Introducing more meaning into inheritance

Alan C. Kay alank at wdi.disney.com
Sun Apr 26 19:11:22 UTC 1998


Kris --

At 12:58 PM -0400 4/26/98, Krisztian Flautner wrote:
>> (b) another thing we could do is to try to introduce more meaning into
>>     inheritance. Right now there is no "algebra" that will tell us anything
>>     useful about what a subclass might be relative to its super classes.
>
>Could you elaborate some more on this? I don't quite understand what you
>mean.
>
>When I think of added meaning related to inheritance, C++ comes to mind.
>There it is used both as a means of code reuse and type extension, causing
>designs to rely heavily (often unnecessarily) on inheritance.
>
>Could you give some example about what type of added meaning you are
>thinking about?

Here are a few problems in the naive inheritance systems we use today ...

(a) confusions of Taxonomy and Parentage, of Specialization and Refinement, of Parts and Wholes, of Semantics and Pragmatics.

When a sender sends a message, the receiver is very much like a server on a network -- it will respond to a variety of messages and not be able to respond to others. All of its functionality is logically "inside". 
The question at hand is "how should the interior of an object be best structured"?

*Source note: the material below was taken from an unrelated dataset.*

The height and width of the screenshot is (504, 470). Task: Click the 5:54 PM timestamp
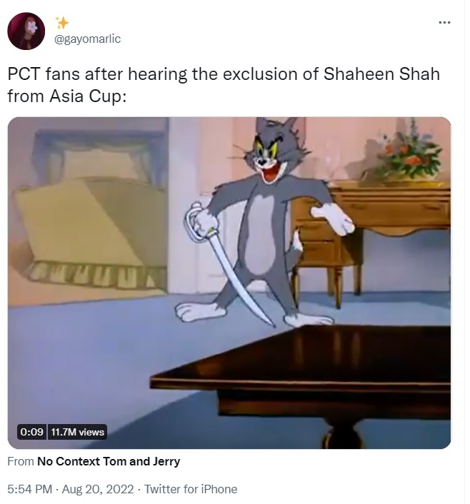[29, 489]
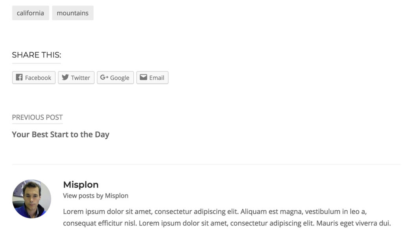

The hierarchy of SmallInteger is

Object
Magnitude
Number
Integer
SmallInteger

of Fractions is

Object
Magnitude
Number
Fraction

done this way in Smalltalk because any kinds of Integers should work as components of a Fraction. Other OOP systems have defined Fraction as a subclass of Integer. Also note that SmallInteger, LargePositiveInteger, etc. are pragmatic refinements to Integer, but that Number is in a different "Linneaean" category from Magnitude, (as Magnitude is from Object).

All this makes
      Foo subClass: #Bar
a difficult line of code to understand -- even if you really understand Foo, it is not at all clear what Bar will be like. It could be very much like Foo or not at all. Inheritance is a weak notion in most OOP languages. Even if it has methods that over-ride those of Foo, there is no enforcement of any kind of polymophic meaning (aBar print, for example, could literally have any meaning).

What if we have multiple inheritance, and we send the message "print"? What will happen? In many OOP systems the first occurance of a print method along one chain will be the only one called, even though this is a very poor rendering of meaning in this case. Even a blind linear rendering (invoke all the print methods you can find on all the chains) will likely be more to the point.
     Just as the existence of classes in Simula implied there should be a Class Class and a Class Object (we eventually figured out what they should be in Smalltalk), the existence of polymophism in a OOP language really implies there should be eg a Class Print whose instances are the print methods that are added to each class. These allow code to be written as in nonconstrained methods, but they also have powers to try to enforce the polymorphism of "print" and very likely to be able to figure out reasonable combination actions in the case of multiple inheritance.

Consider the semantics of an object. Much of its meaning can come from its parts (instance variables in Smalltalk). There are many cases where inheritance through such slots is quite reasonable and useful. The existance of slot classes (as alluded to above) and an inheritance algebra for being able to say to the system what should happen (and to the programmer what should be expected) would be very useful, and would make things more clear.

Just from these few examples, I think it is clear that there are "inheritance properties and operations" that would make things much clearer, and commit far fewer category errors than we do now. Some of the early experimental OOP systems in the 70s (like Flavors and LOOPS) tried various ways (like "mixins", etc.) to give more meaning to inheritance. On the other hand, a system like SELF (which has many features worthy of admiration) goes much much too far in the opposite direction (e.g. to have the PARENT links actually be visible). This is a confusion of levels. Even if such metalinks are there, it should take more special pleading with a system to allow J. Random Programmer to willy nilly make a metachange under program control. One could also argue that Smalltalk doesn't have enough in the way of metacontrol and forces the programmer too low in the VM to make such changes.

The whole issue is similar to that of types. Not having anything (like LISP) puts one too much in a kind of assembler. The naive way (like Pascal, etc.) is too restrictive. Classes are much better in allowing one to state intentions and control operations but allow quite a bit of flexibility. We don't yet have a similar solution to the problems of factoring and combining "meanings".